Через несколько дней он опять исчез. Выяснилось — поступил добровольцем в истребительный батальон. После этого я уже не встречался с ним. Знаю, что в батальоне он заболел животом, несколько дней находился дома, потом оказался в добровольной пожарной дружине, где-то на Васильевском острове, и жил там на казарменном положении.

А потом — это было уже совсем недавно — объявили набор добровольцев на очень тяжелую и не очень, казалось бы, почтенную работу — копать могилы. Собственно говоря, не копать, вероятно, — где уж там копать! — а взрывать, вырубать. Ведь морозы-то стоят за окном лютые. Почва каменная. А покойников много. Штабелями лежат они — во дворах поликлиник, в гаражах, в манежах и просто на улице — и ждут очереди, потому что по очереди, по наряду сотнями и тысячами отправляют их туда, где «несть же печали и воздыхания».

Работая на кладбище в легкой своей стеганой телогрейке, Костя застудился и захворал.

Сегодня его не стало. Завтра его опустят в могилу — может быть, в ту, которую он сам вырубил.

Не стоит, конечно, выражаться высокопарно даже наедине с собой. Но и не надо бояться слов, которые выцвели и стерлись от долгого употребления и без которых все-таки не обойтись там, где имеешь дело с подлинными чувствами и с неподдельными страстями.

Впрочем, ведь я только хочу сказать, что Костя умер героем. Я убежден в этом твердо и до конца.

И вот я медленно выписываю: вечная память ему и вечная слава!
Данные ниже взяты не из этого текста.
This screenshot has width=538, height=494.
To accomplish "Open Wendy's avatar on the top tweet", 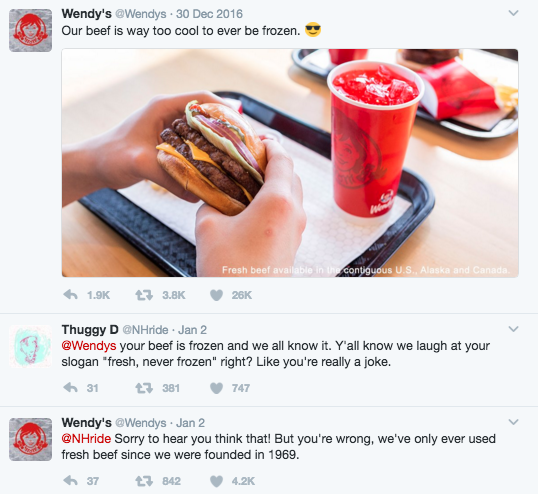I will pyautogui.click(x=31, y=31).
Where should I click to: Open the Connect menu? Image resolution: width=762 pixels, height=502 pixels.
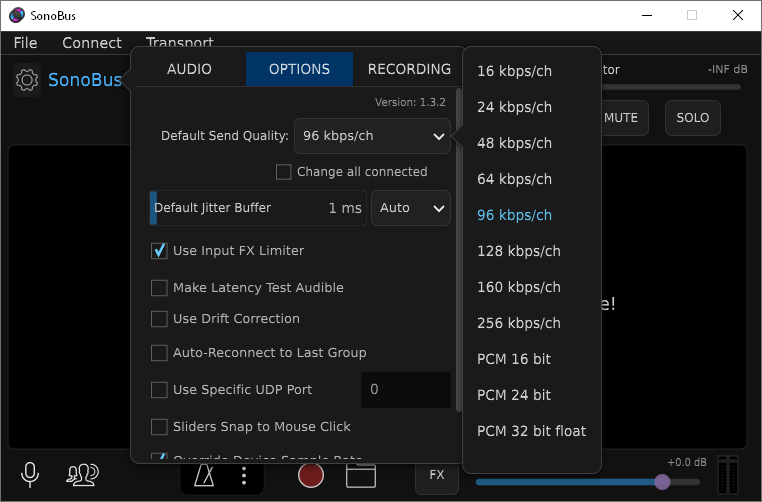click(91, 43)
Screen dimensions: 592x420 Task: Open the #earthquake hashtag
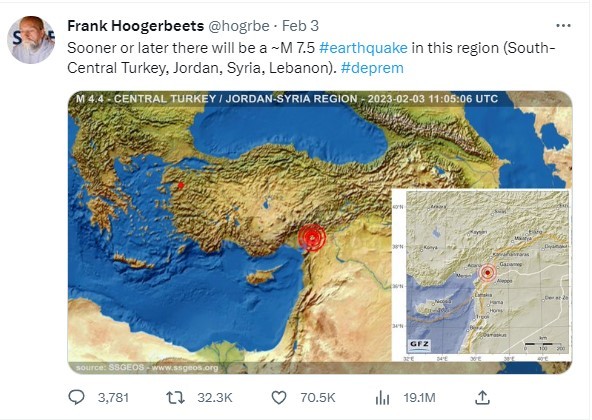363,48
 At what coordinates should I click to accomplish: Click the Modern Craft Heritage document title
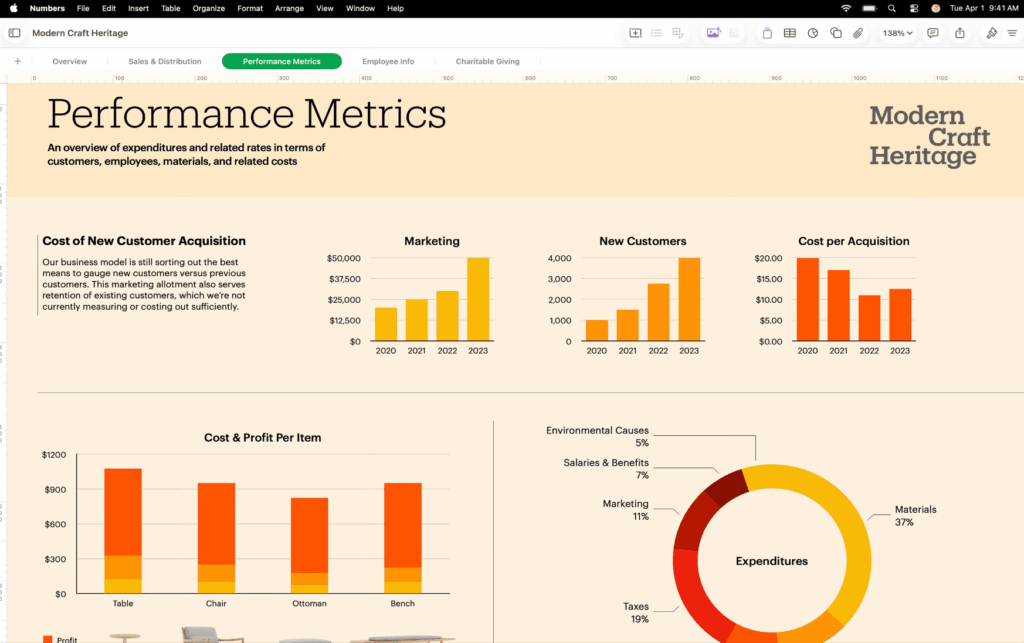coord(80,33)
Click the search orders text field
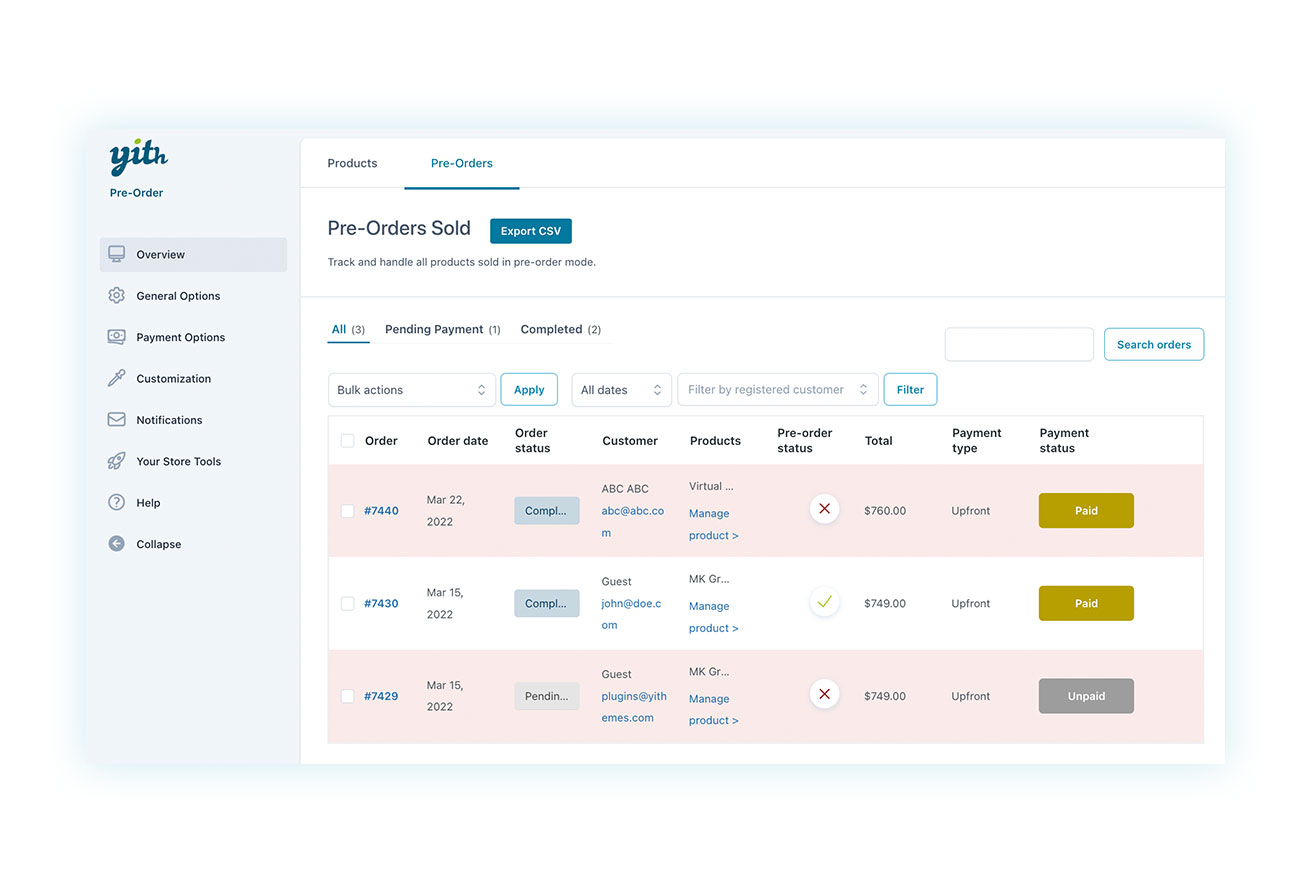1300x869 pixels. tap(1018, 344)
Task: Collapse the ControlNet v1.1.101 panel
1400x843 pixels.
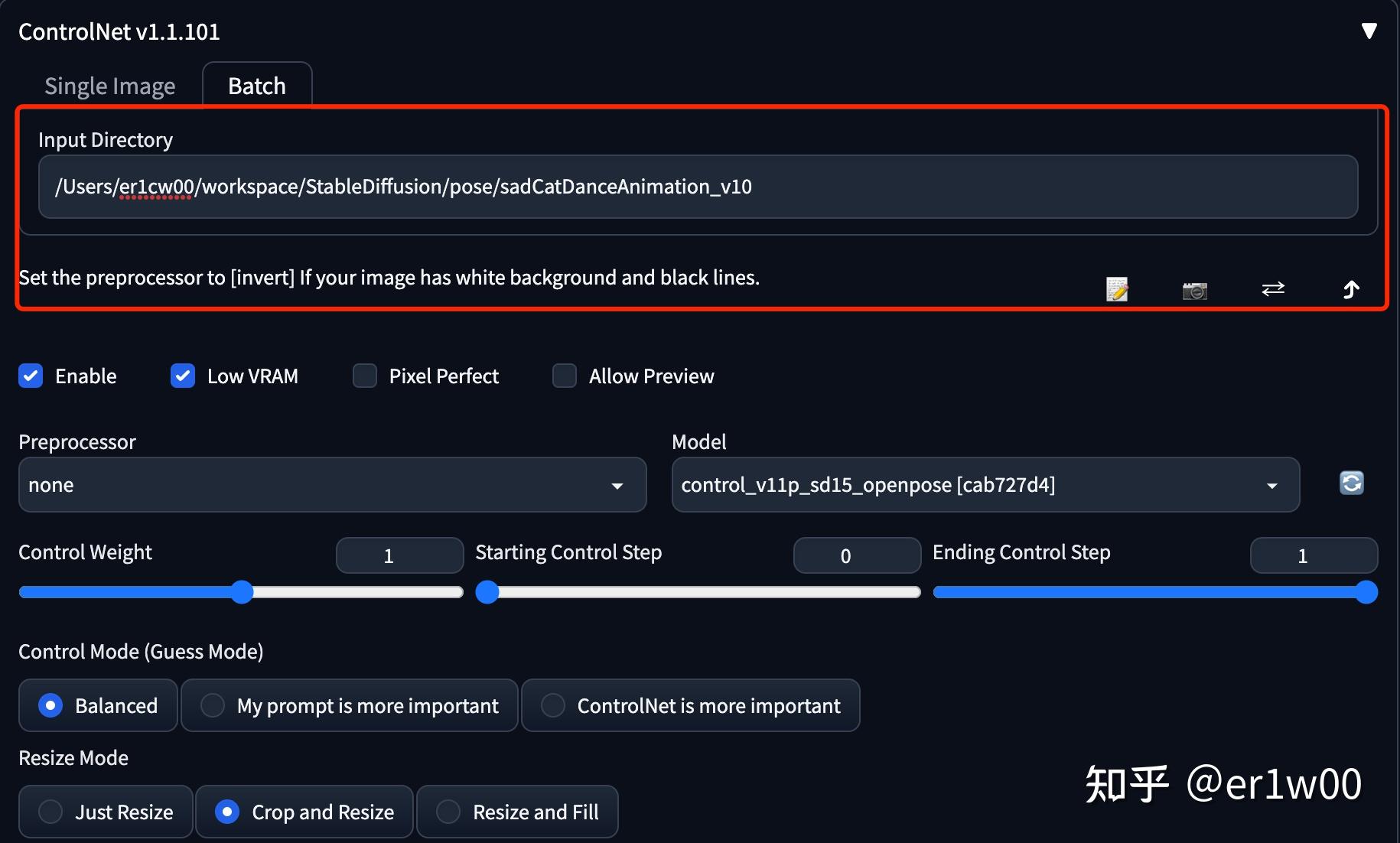Action: [x=1369, y=31]
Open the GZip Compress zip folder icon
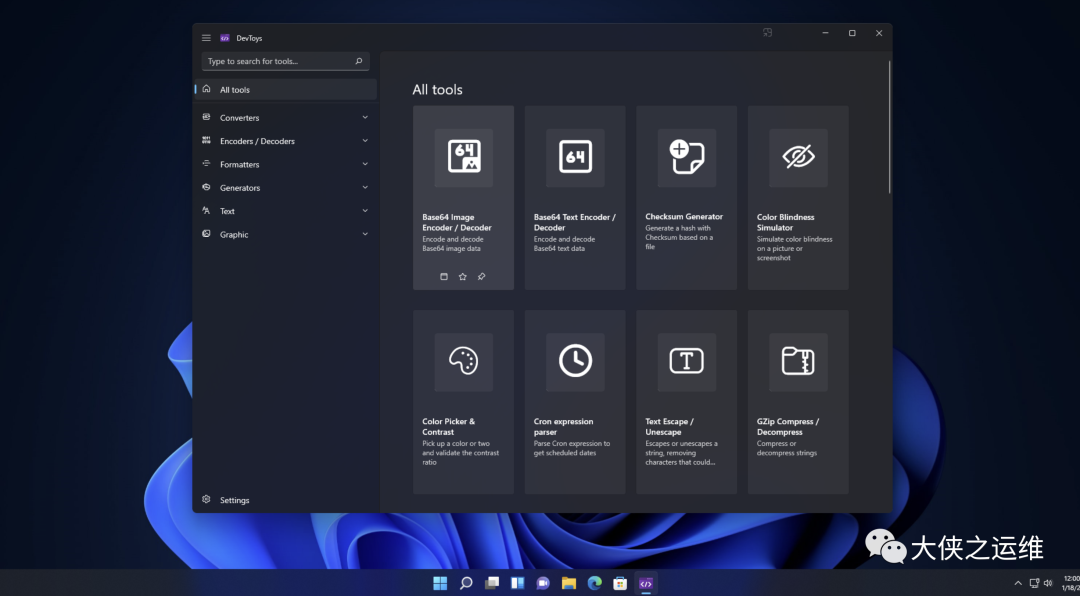 [798, 361]
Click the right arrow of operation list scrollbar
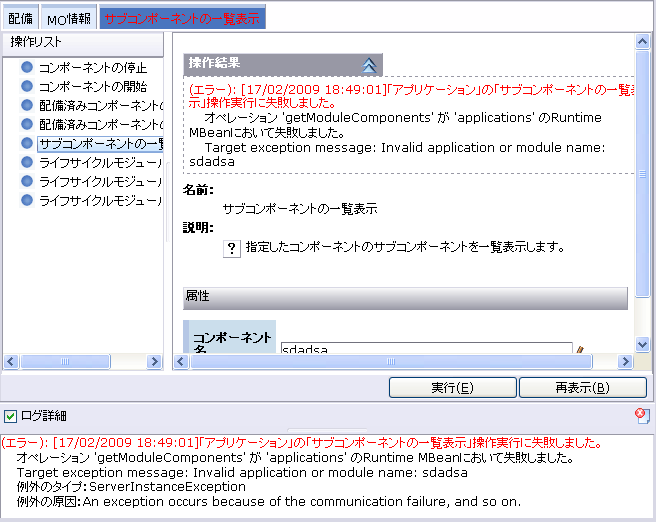This screenshot has width=656, height=522. [x=155, y=361]
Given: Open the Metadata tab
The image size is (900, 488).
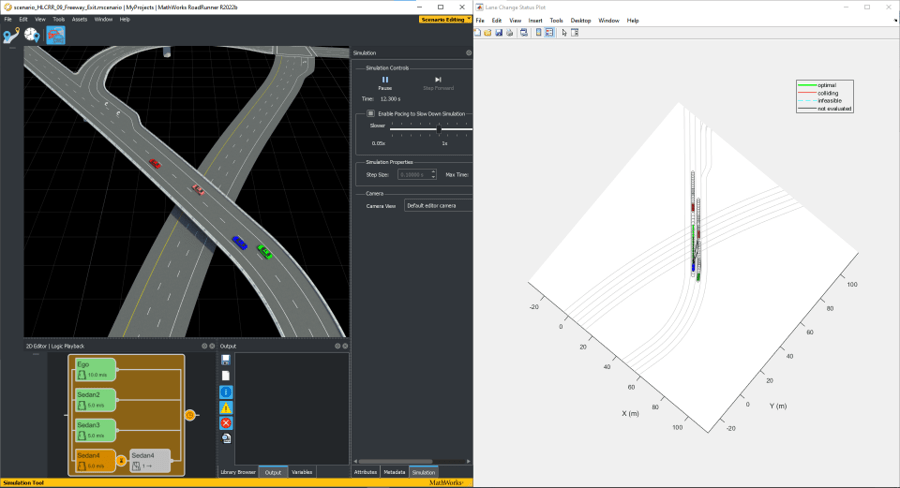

Я пишу это, сняв шапку и положив ее на стол, хотя в комнате лежит снег и допотопный мой «реомюр» показывает минус три градуса.

1942, январь

Счет, написанный кровью

Вчера я узнал о том, что где-то в Сибири, на глухом полустанке, умерли сестры Д. В адрес редакции, где работала когда-то младшая Д., Елена Яковлевна, пришла бандероль; свернутая в трубочку, там лежала рукопись Елены Яковлевны — повесть о молодом Вольтере — и крохотная казенная бумажка за подписью начальника этого безвестного полустанка; при сем препровождаются бумаги тов. Д., скончавшейся такого-то числа во вверенном мне станционном помещении…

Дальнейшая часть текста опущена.